*** Block opens ***

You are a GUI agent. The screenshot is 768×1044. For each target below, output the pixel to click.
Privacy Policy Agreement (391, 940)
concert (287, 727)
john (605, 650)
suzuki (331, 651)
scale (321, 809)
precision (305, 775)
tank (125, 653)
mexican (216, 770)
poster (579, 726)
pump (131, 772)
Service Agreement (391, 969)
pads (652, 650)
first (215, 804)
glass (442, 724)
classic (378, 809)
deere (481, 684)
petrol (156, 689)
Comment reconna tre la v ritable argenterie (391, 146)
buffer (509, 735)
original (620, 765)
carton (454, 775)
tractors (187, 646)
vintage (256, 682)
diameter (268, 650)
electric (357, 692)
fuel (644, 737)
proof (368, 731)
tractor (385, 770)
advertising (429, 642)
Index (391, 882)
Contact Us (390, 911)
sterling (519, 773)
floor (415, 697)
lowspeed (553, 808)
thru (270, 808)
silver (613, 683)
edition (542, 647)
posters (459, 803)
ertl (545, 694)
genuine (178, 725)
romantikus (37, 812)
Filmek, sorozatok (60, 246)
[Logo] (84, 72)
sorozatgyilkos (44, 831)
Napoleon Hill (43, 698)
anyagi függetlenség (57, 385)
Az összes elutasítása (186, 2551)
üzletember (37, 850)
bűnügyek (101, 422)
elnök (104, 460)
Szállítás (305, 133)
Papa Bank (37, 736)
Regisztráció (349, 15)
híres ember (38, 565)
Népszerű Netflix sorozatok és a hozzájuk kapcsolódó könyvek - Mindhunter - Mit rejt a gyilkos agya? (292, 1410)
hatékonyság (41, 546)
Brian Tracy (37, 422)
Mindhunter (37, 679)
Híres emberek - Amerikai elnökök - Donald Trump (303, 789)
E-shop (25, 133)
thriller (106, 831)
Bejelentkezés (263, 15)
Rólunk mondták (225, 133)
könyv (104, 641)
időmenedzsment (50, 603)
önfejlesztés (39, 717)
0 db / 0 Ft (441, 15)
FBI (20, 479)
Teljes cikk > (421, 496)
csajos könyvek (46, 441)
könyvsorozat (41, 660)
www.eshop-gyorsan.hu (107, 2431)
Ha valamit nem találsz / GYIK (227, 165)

*** Block closes ***

* [WHAT NEEDS TO BE DONE]:
Go through the records. Copy each line where "Agreement" appears.

* [ANSWER SPACE]:
Privacy Policy Agreement (391, 940)
Service Agreement (391, 969)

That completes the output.